You'll find that our 2016-FRR exam questions frequently feature detailed scenarios and practical problem-solving exercises that directly mirror industry challenges. Engaging with these 2016-FRR sample sets allows you to effectively manage your time and pace yourself, giving you the ability to finish any Financial Risk and Regulation (FRR) Series practice test comfortably within the allotted time.
What does Pillar 2 of the Basel II Accord focus on?

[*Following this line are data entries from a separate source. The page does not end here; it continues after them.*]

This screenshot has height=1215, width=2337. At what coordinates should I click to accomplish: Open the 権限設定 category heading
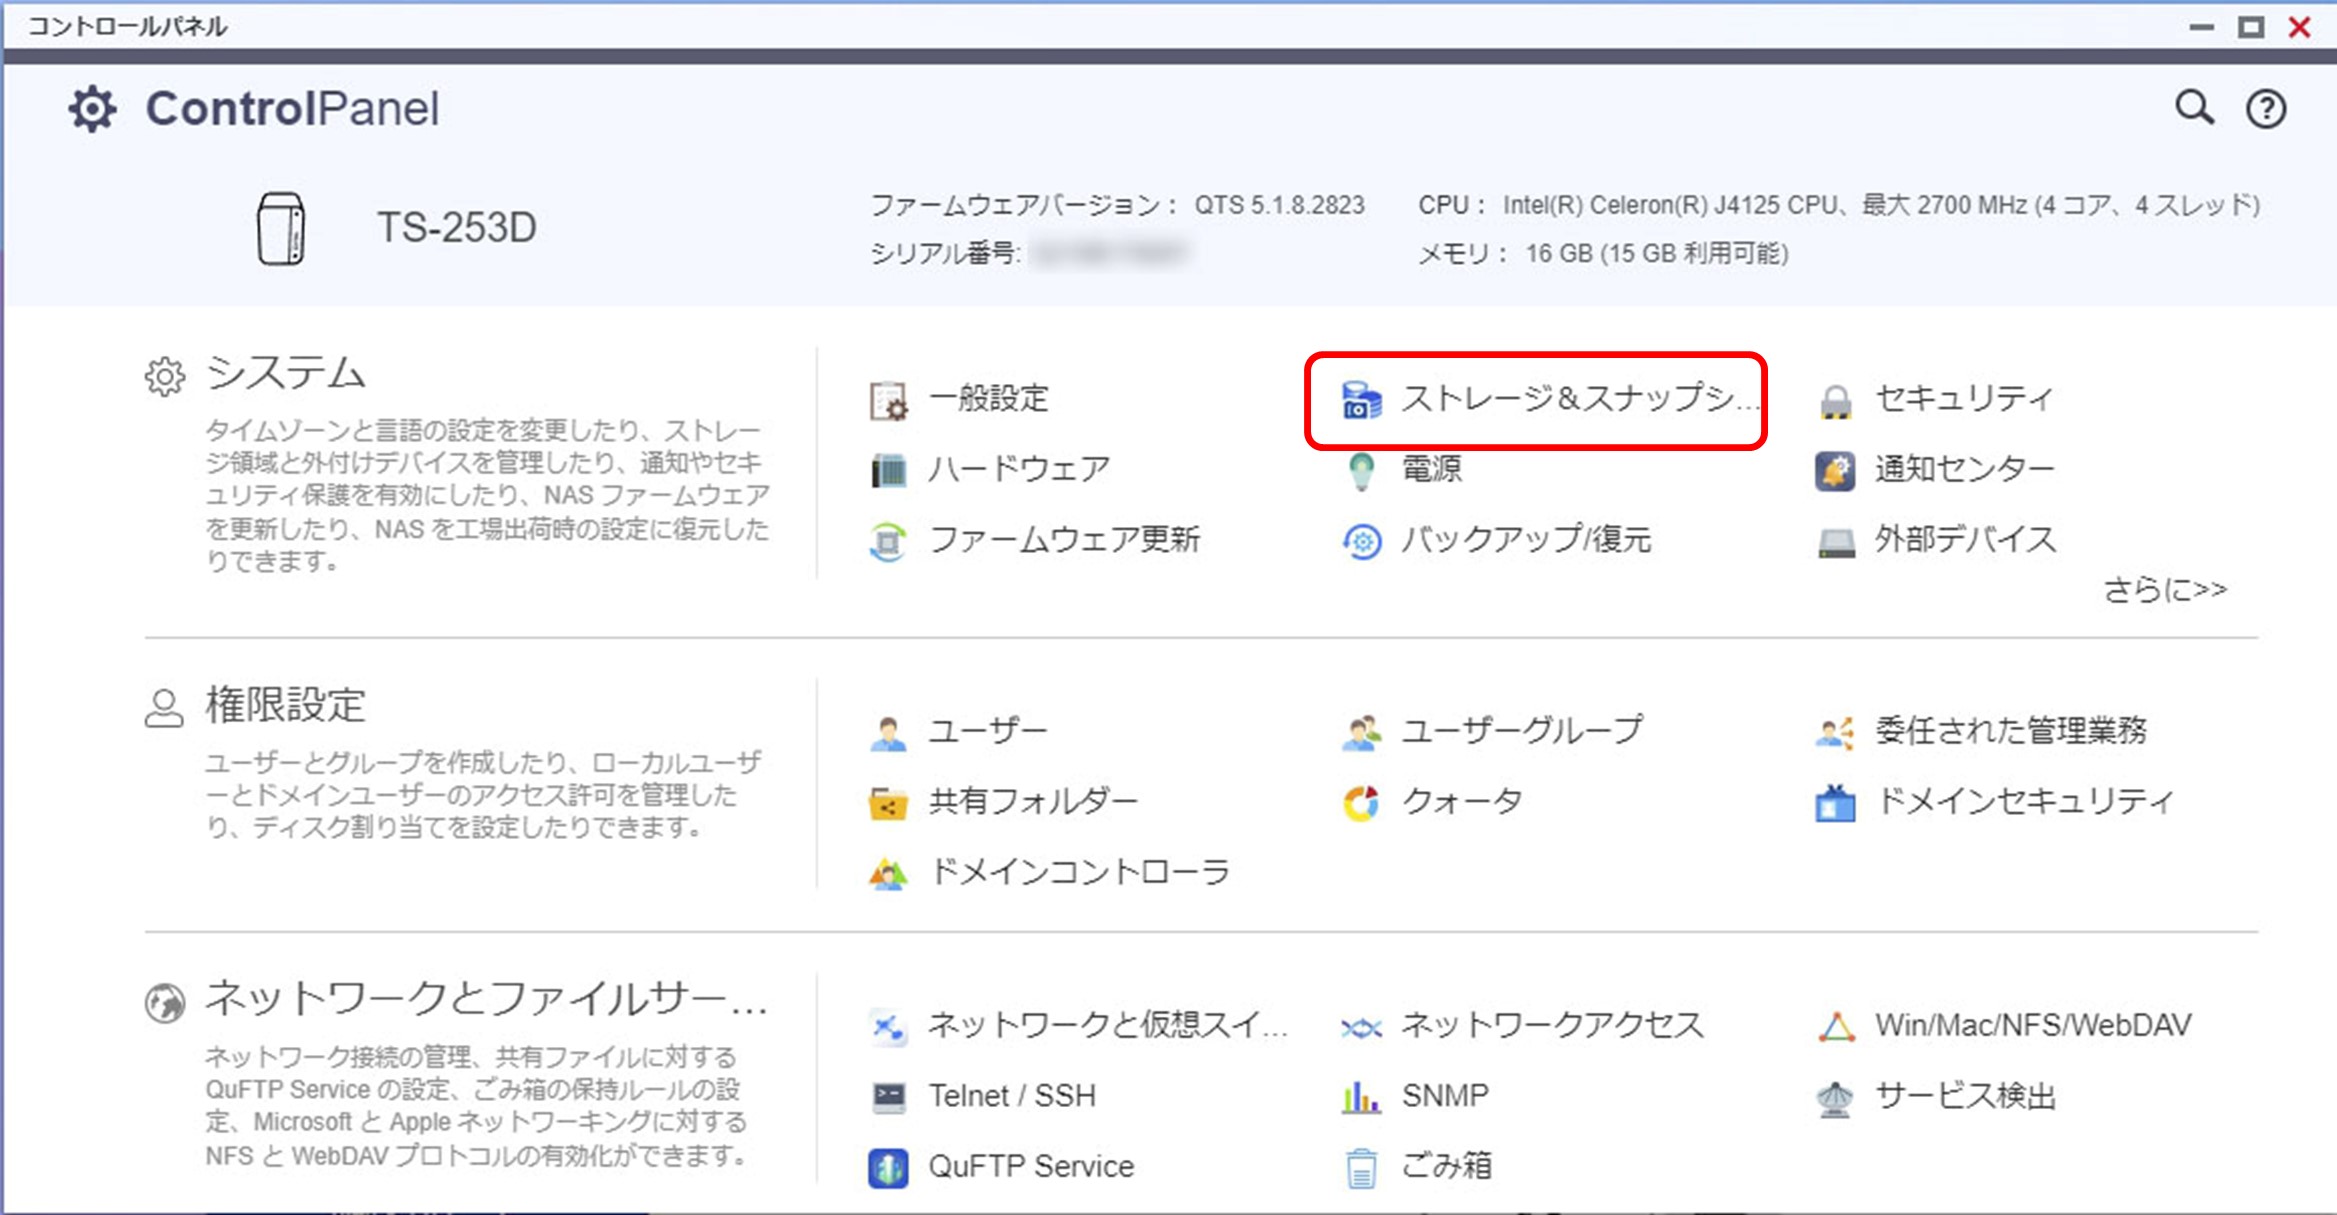point(285,705)
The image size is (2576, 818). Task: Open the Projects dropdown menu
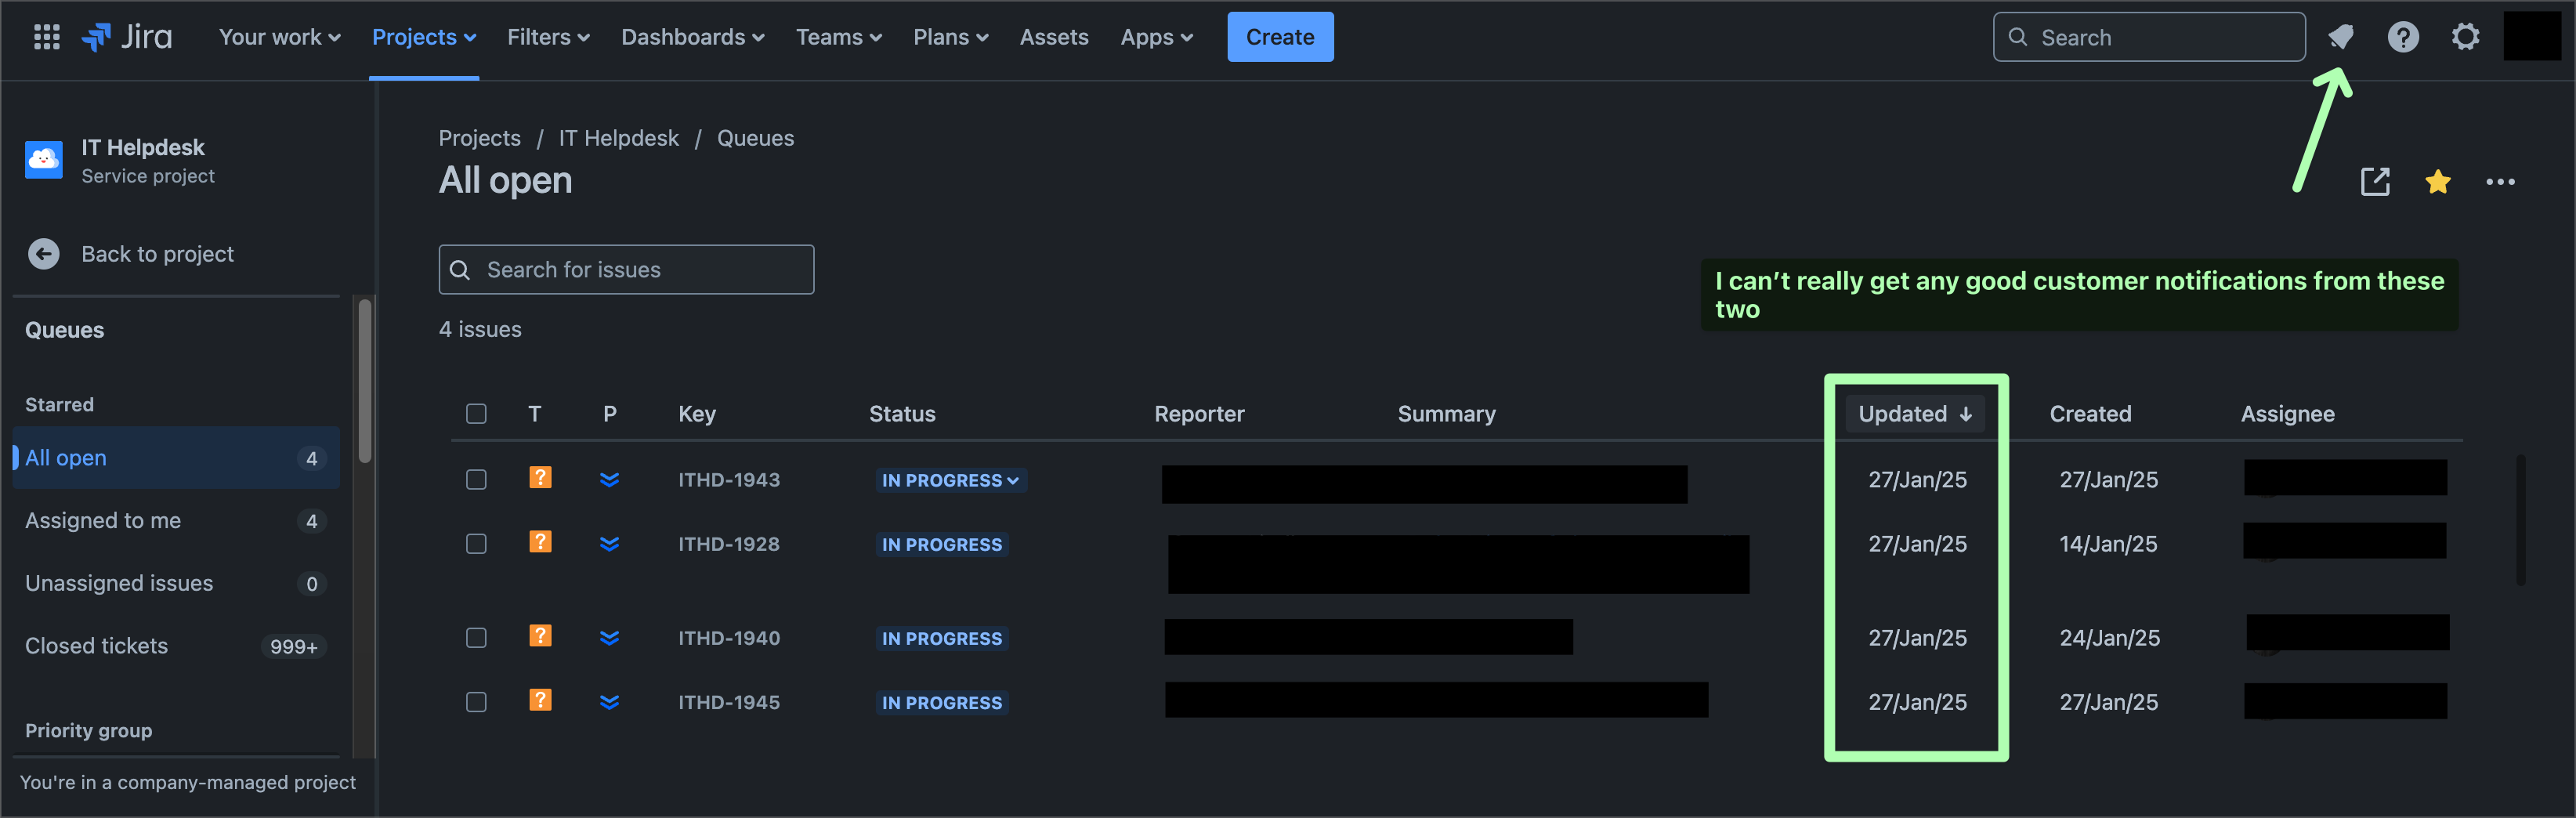423,37
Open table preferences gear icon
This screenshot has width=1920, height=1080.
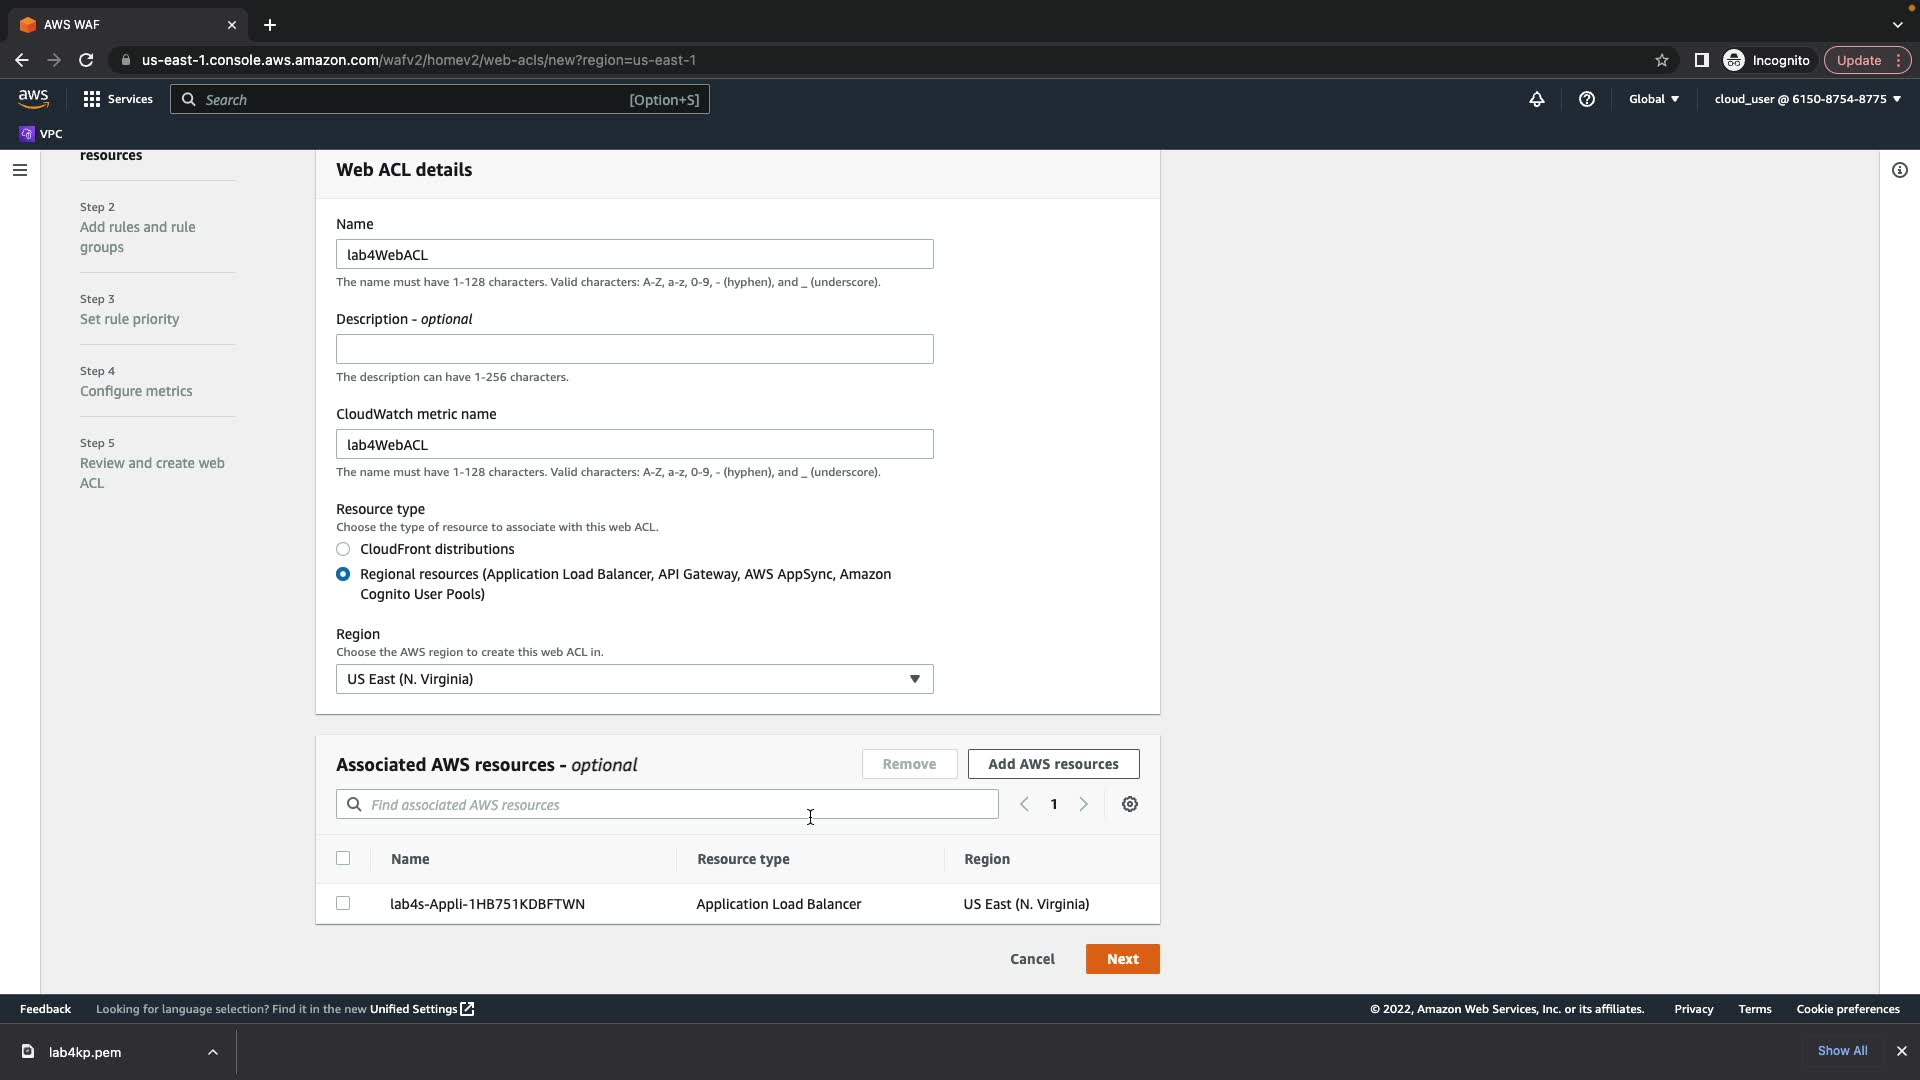click(x=1129, y=804)
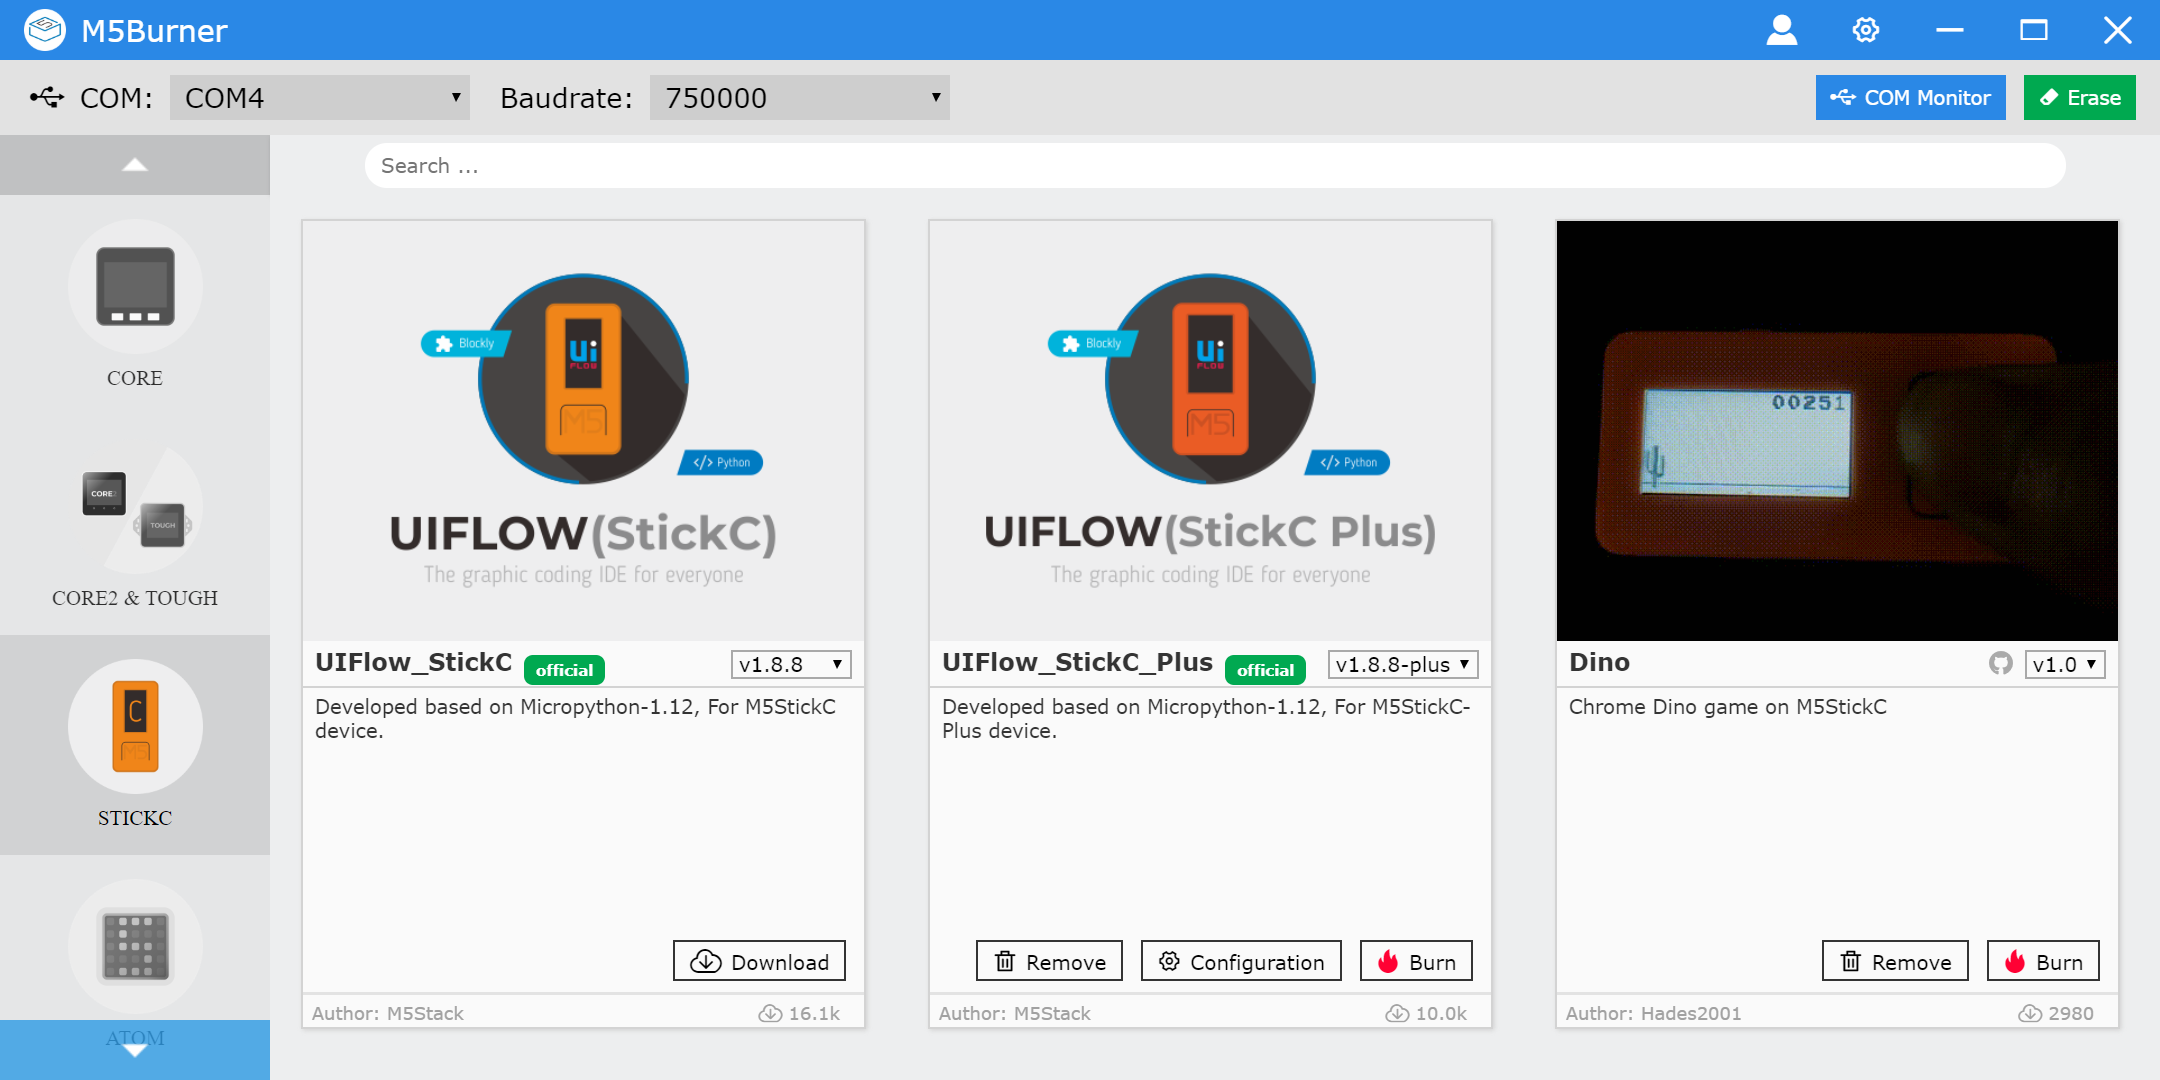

A bank customer can use either a plain vanilla option or an option contract with volumetric flexibility to reduce the following risks:
I. Market Risk
II. Basis Risk
III. Operational Risk
What does the correlation between two variables measure?
Using the definitions used by JPMorgan Chase in their annual report, which of the following exposure types would be considered as a non-trading risk exposure?
I. Short term equity investments
II. Loans held to maturity
III. Mortgage servicing rights
IV. Derivatives used to manage asset/liability exposure.
Which one of the following four statements about the "market-maker" trading strategy is INCORRECT?
Which one of the following four statements regarding the basic Net Interest Income model is INCORRECT?
Oliver McCarthy owns a portfolio of bonds. Which of the following choices equals the modified duration of Oliver's portfolio?
Suppose that a regulator deems all corporate debt to have the same risk level. Which of the following behavior of banks would be an example of regulatory arbitrage?
Which of the following are conclusions that could be drawn from the shape of the statistical distribution of losses that a bank might incur over a future time period?
I. In most years a bank would look more profitable than it will be on average.
II. Most of the time a sufficiently well capitalized bank will appear over-capitalized.
III. Bad years do not come along very often, but when they do they lead to enormous losses.
What is the order in which creditors and shareholders get repaid in the event of a bank liquidation?